Так надо. – Она кивнула без энтузиазма, покоряясь его воле.
Ром заговорил своим мягким певучим голосом, пытаясь по выражению ее лица угадать, как воспринимает она чуждую символику. В нем шевельнулся страх: что, если Ула поддастся панике и не сумеет преодолеть первоначального инстинктивного отвращения, если его дурацкий эксперимент нарушит ту тонкую нить взаимопонимания, которая протянулась между ними? Он уже готов был знаком попросить ее включить перевод, но взял себя в руки и постарался вложить в свои слова всю силу владевшего им чувства.
Сенокос и Ула, опыление цветка и Ула, пчелиный рой и Ула, запах травы и Ула, сок березы и Ула, окропление листвы и Ула, завязь плодов и Ула, топот копыт и Ула, земля, его любимая земля, и Ула… Морщинки, едва появившись на ее лбу, тут же растаяли, лицо Улы засияло лучистым светом. Как он был глуп, как плохо ее понимал! То, к чему он пришел через сомнения и отчаяния, далось ей сразу, без всяких усилий и внутренней борьбы. Ром переступил свой порог, побеждая в себе недоверие к чужому клану, Ула свой – просто отбросив прочь всякую неприязнь, отдаваясь ему с тем беспредельным доверием, на какое способна только любящая женщина.
За дверью послышались шаги, влюбленные замерли и испуге.
– Ула, ты спишь? – раздался голос синьоры Капулетти. – Открой, мне надо с тобой поговорить.
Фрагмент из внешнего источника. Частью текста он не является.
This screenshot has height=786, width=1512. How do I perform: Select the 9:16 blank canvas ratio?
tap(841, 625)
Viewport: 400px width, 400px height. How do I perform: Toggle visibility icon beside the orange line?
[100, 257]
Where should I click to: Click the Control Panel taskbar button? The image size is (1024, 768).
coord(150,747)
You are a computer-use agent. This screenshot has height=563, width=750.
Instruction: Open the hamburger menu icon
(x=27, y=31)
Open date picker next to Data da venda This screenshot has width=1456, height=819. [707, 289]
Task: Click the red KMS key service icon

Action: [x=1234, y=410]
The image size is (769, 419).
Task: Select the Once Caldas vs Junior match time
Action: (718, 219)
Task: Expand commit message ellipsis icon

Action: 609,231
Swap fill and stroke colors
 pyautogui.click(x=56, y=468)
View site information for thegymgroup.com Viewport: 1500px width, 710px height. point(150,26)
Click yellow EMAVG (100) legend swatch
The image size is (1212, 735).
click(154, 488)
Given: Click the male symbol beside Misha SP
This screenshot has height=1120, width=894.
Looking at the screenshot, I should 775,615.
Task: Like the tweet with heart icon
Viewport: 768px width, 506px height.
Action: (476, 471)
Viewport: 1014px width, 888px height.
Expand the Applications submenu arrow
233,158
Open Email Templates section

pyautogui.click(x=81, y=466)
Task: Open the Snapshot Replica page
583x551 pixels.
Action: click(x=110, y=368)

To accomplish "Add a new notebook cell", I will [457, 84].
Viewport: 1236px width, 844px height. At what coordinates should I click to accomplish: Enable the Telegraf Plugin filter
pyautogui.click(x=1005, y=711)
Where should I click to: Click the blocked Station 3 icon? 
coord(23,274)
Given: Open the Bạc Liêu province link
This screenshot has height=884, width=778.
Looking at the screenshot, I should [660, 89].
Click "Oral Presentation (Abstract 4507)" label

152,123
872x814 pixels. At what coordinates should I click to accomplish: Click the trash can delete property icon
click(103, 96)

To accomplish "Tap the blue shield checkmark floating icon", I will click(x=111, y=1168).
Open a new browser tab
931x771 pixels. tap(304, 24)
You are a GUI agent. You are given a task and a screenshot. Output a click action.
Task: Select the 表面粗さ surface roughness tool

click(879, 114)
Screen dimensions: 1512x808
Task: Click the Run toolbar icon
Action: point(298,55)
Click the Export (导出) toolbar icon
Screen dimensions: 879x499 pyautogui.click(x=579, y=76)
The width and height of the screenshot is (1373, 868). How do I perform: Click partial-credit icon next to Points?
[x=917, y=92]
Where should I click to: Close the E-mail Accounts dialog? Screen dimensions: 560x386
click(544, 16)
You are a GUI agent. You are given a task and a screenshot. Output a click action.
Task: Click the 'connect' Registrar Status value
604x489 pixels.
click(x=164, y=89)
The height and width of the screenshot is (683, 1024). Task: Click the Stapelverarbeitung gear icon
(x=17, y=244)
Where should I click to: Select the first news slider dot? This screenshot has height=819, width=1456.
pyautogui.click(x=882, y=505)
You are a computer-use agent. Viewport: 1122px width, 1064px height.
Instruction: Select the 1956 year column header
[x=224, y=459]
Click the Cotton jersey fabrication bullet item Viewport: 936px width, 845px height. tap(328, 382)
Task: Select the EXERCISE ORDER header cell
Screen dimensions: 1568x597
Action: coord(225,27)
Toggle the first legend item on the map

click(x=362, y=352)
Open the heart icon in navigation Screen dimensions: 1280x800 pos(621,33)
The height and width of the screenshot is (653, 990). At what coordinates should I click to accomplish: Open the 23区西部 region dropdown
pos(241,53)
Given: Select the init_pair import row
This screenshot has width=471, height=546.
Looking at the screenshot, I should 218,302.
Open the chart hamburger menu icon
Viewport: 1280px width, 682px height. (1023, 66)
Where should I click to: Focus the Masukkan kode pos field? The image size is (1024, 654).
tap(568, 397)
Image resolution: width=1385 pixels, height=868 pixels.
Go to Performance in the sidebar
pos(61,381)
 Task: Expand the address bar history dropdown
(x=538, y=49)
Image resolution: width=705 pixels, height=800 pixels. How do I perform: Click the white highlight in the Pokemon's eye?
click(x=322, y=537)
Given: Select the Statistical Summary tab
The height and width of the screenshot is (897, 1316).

– Уже поздно, мама, поговорим завтра.
– Нет, сейчас. Отвори немедля! Ты не одна?
В секунду собравшись, Ром последний раз поцеловал свою возлюбленную и выскочил на балкон. Не обращая внимания на мать, колотившую в дверь, Ула вышла за ним. В свете луны они оба сразу же увидели мчавшихся от ворот дома Тибора и его приятелей.
– Спасайся, Ром! – вскрикнула Ула. Он соскользнул вниз по тем же медальонам, пробежал расстояние до стены парка и, ухватившись за оставленную веревку, взлетел на нее буквально перед носом яростно распаленного Тибора. У Рома уже не оставалось времени прилаживать крюк; он спрыгнул в парк, отделался незначительным ушибом плеча и побежал что было духу.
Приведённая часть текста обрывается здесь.